Vision: What Does it Mean to Be a…
I’m currently reading the book EntreLeadership and I do believe that many of the principles shared in the book also applies to leading and running a softball team or program. One thing that struck me yesterday were the thoughts on vision. It’s not the first time I’ve thought of vision in relation to a team, but this book added some additional insight which got me thinking about it again.
Here’s what I picked up:
- First and foremost you need to actually have a vision for your team
- You must talk about your vision early and often
- You need to talk about your vision for your team 21 times before they really start “hearing” it
- You can’t talk about your vision “too much”

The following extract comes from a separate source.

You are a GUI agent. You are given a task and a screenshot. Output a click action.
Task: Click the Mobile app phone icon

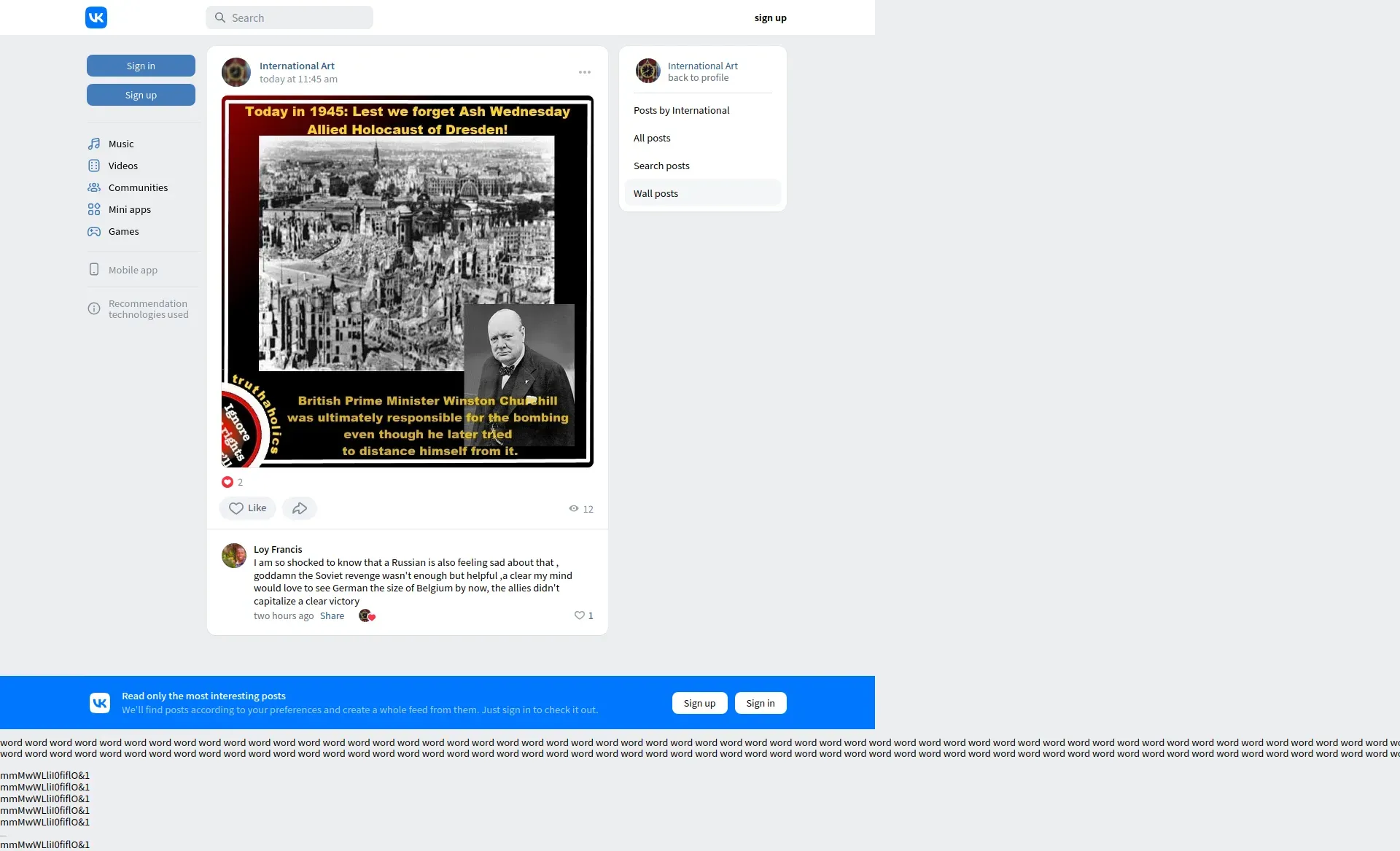[94, 269]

- Even after they “get it” you still need to restate it so that as your team or program grows and changes it continues to reflect that vision
With that said, do you have a vision for the team or program you lead? Does your staff and your team know what that vision is? Do they know what it means to be a part of the team?
Having a clear vision which is communicated to the team and coaching staff will ensure everyone understands:
- What it means to be a “insert your team nickname here”
- What is expected of team members and what they represent as part of the team
- What you are striving toward together
- Why your team chooses to do things the way we do
- That there is a bigger picture involved, not just decisions for “today”
The single biggest thing I realized after reading this part of the book was that most coaches don’t communicate or share their vision enough. They have it in their head. They may mention it once or twice. They may share it in bits and pieces, but in most cases they fail to saturate the team environment with it, then they wonder why team members don’t represent the team colors or the team name or the organization as a whole they feel it should be represented.
Most coaches don’t tie every job, biggest and smallest, to the team vision. As a result, some things are seen as less important when they’re really not and team members fail to take pride in everything they do, they only do so in the things that feel important.
Having a vision is the start of influencing the “culture” or environment of your team. Sharing that vision is essential to cultivating that culture. Mission statements clearly and succinctly communicate your vision to all team members. However, mission statements are not something you can come up with in a matter of minutes or even within a few days. The best mission statements are mulled over with input from the entire staff until it fully embodies your vision. A good one will last for years and years and help keep you, your staff, and your program on track toward your ultimate goals.